Syrian government accused of using banned Soviet cluster munitions

Philip Luther

Syrian government forces have been using banned Soviet-era cluster munitions to carry out indiscriminate attacks on civilians amid a tightening siege in opposition-held Eastern Ghouta, near Damascus, bringing the enclave’s humanitarian crisis to breaking point, Amnesty International reported today.

At least 10 civilians have been killed in recent cluster munition attacks. A truce was announced in Eastern Ghouta earlier this week, though there have been recent reports of continued shelling from Syrian government forces.

Photographs shared by activists in Eastern Ghouta, which have been verified by an Amnesty arms expert, show remnants of cluster munitions from attacks that have taken place in the past ten days, including one on 19 November.
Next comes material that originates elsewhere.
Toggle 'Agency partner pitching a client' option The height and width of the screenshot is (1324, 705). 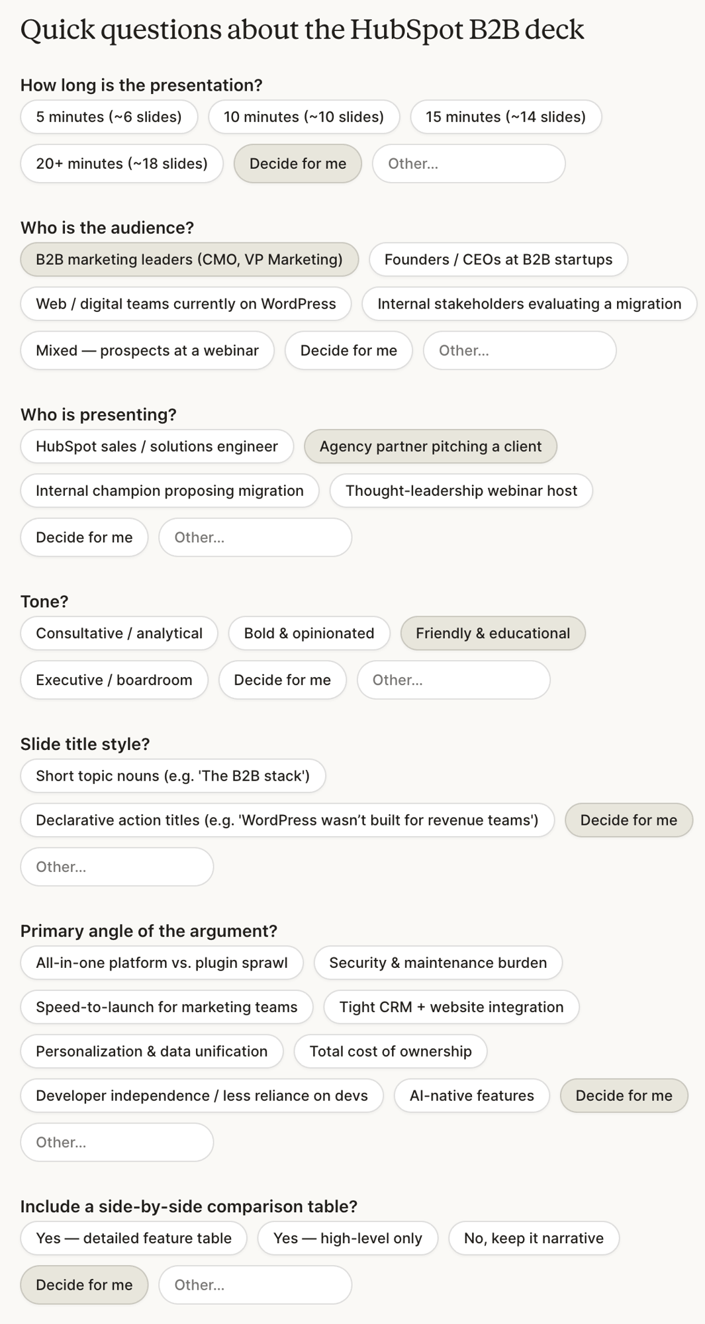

The photos show Soviet-made ground-launched 240mm 3O8 cluster munitions projectiles containing up to ten sub-munitions.

According to Landmine and Cluster Munition Monitor, these first appeared in Syria after Russia began missile strikes against anti-government groups in September 2015. Such weapons are banned by more than 100 countries due to the danger presented to civilians by their indiscriminate nature.

Philip Luther, Amnesty International’s Middle East research and advocacy director (pictured), said: “The Syrian government has shown callous disregard for the lives of the hundreds of thousands of people living in Eastern Ghouta since it laid siege to the area in late 2012.

“But this recent escalation in attacks - clearly targeting civilians and civilian infrastructure using internationally-banned cluster munitions - is horrific.

“The Syrian government is committing war crimes on an epic scale in Eastern Ghouta.

“Amid a worsening malnutrition epidemic, Syrian forces must immediately end the unlawful siege of Eastern Ghouta and allow unimpeded access to humanitarian organisations before an already catastrophic situation claims yet more civilian lives.

“There are around 400,000 civilians struggling to survive under daily, often hourly, bombardment, without access to food and medical care.

“Russia, as a party to this conflict has a particular responsibility to ensure that its ally, the Syrian government, ends this unlawful siege and stops committing war crimes.”